Starting at the line with "This screenshot has" and ending at the line with "You are a GUI", print exactly the lines of the entries below. Pictures do not belong in the copy.
##### DATA EXTRACT
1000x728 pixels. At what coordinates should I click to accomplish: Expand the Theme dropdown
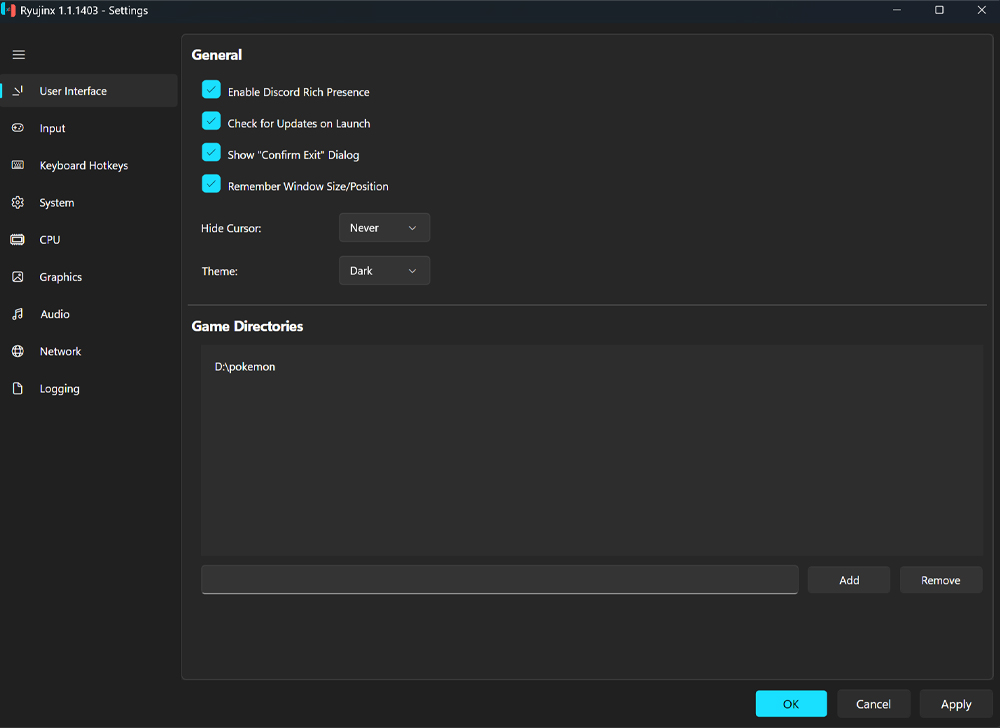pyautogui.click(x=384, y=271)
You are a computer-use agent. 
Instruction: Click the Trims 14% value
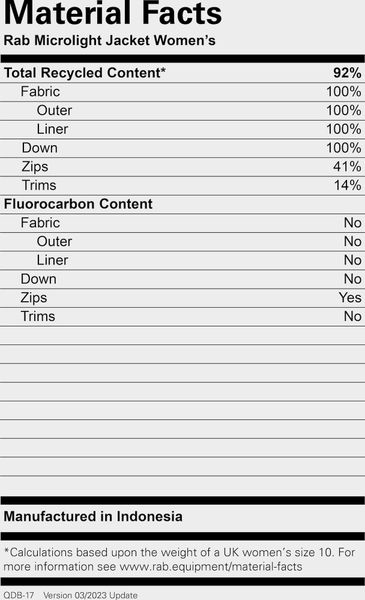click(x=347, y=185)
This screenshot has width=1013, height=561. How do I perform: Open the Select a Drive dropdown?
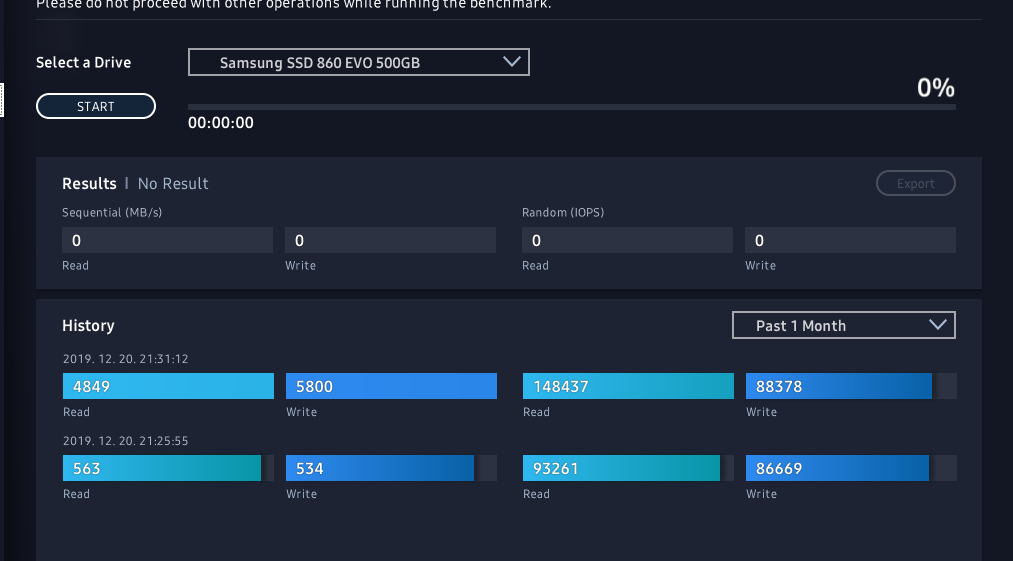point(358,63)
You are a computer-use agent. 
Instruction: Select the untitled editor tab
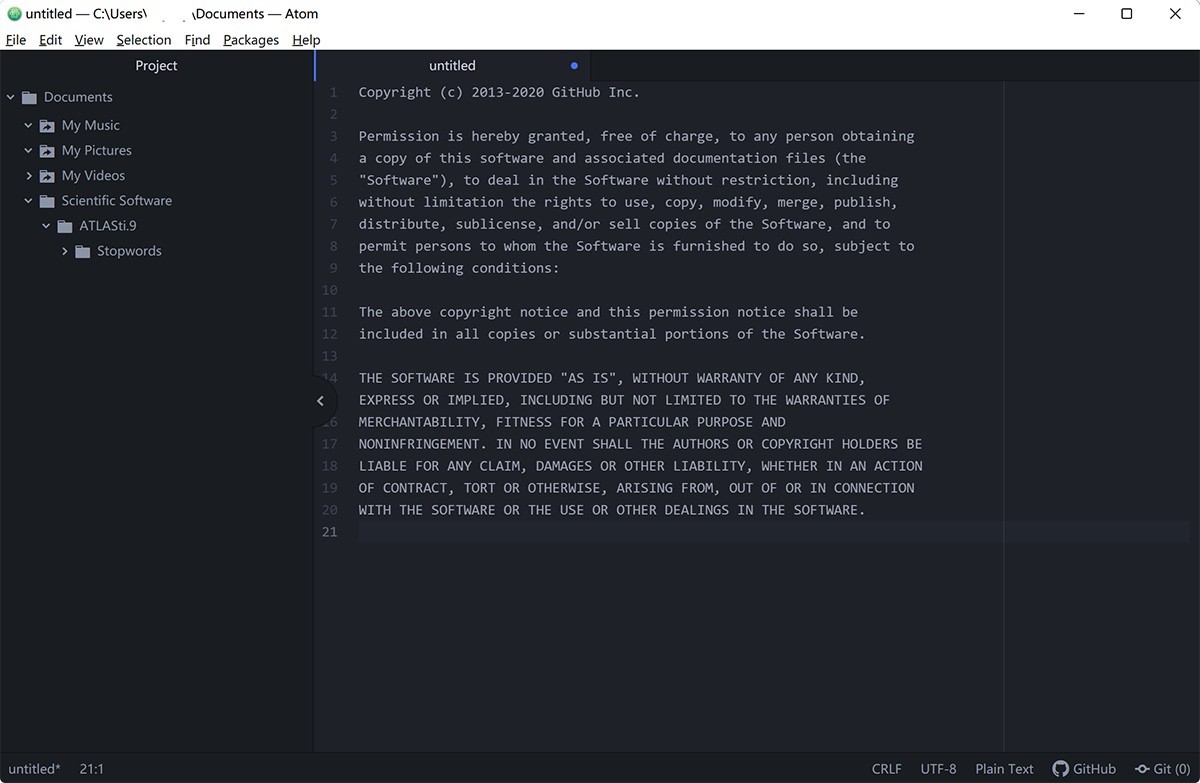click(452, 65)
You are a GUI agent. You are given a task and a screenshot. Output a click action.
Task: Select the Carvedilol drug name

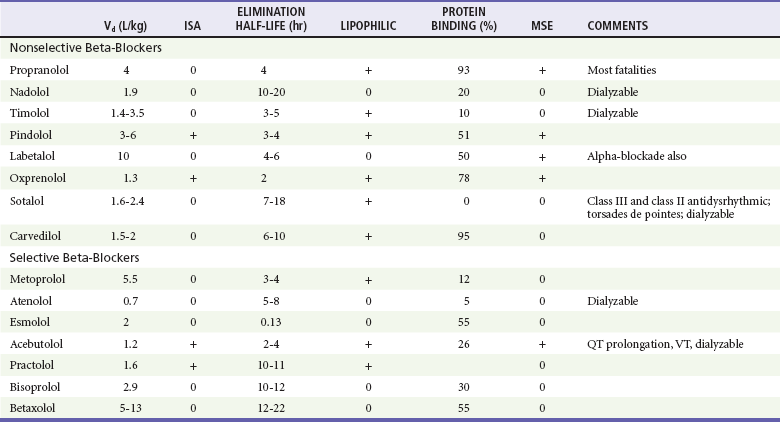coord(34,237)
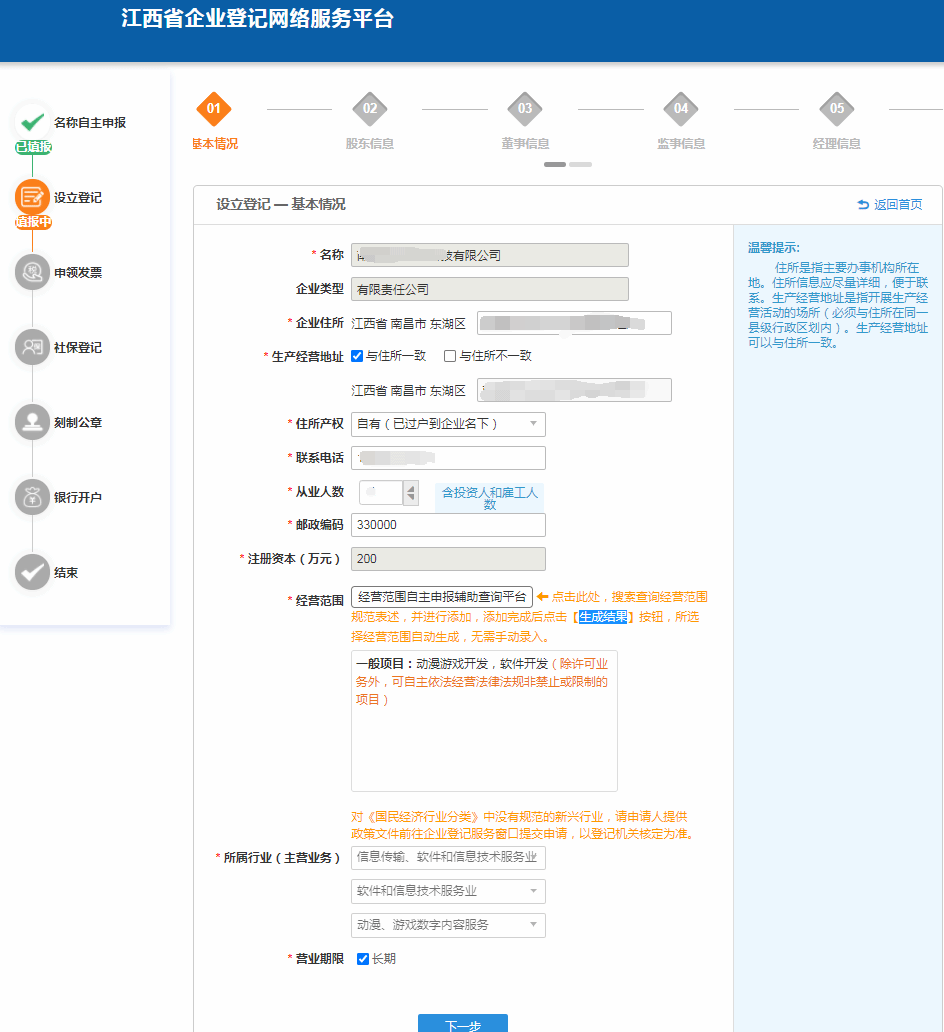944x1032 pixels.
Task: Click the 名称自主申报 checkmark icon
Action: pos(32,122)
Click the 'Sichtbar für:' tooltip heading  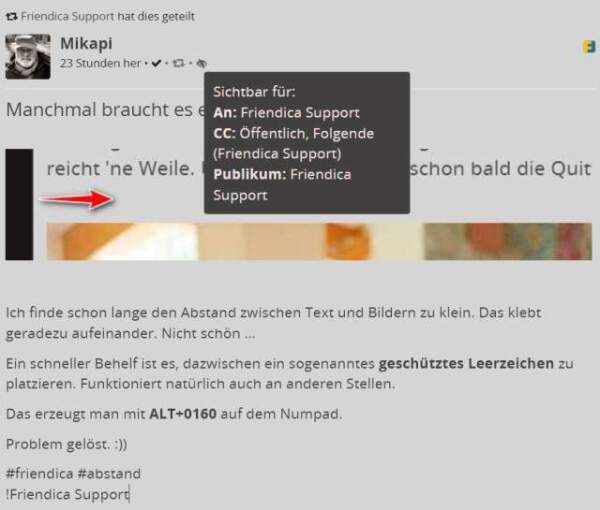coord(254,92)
##########
EXERCISE OUTPUT:
This screenshot has width=1013, height=561. How do I perform: Open the Select a Drive dropdown?
point(358,63)
You are a computer-use agent. 
Instruction: Select the untitled editor tab
click(452, 65)
You are a GUI agent. You are given a task and a screenshot. Output a click action.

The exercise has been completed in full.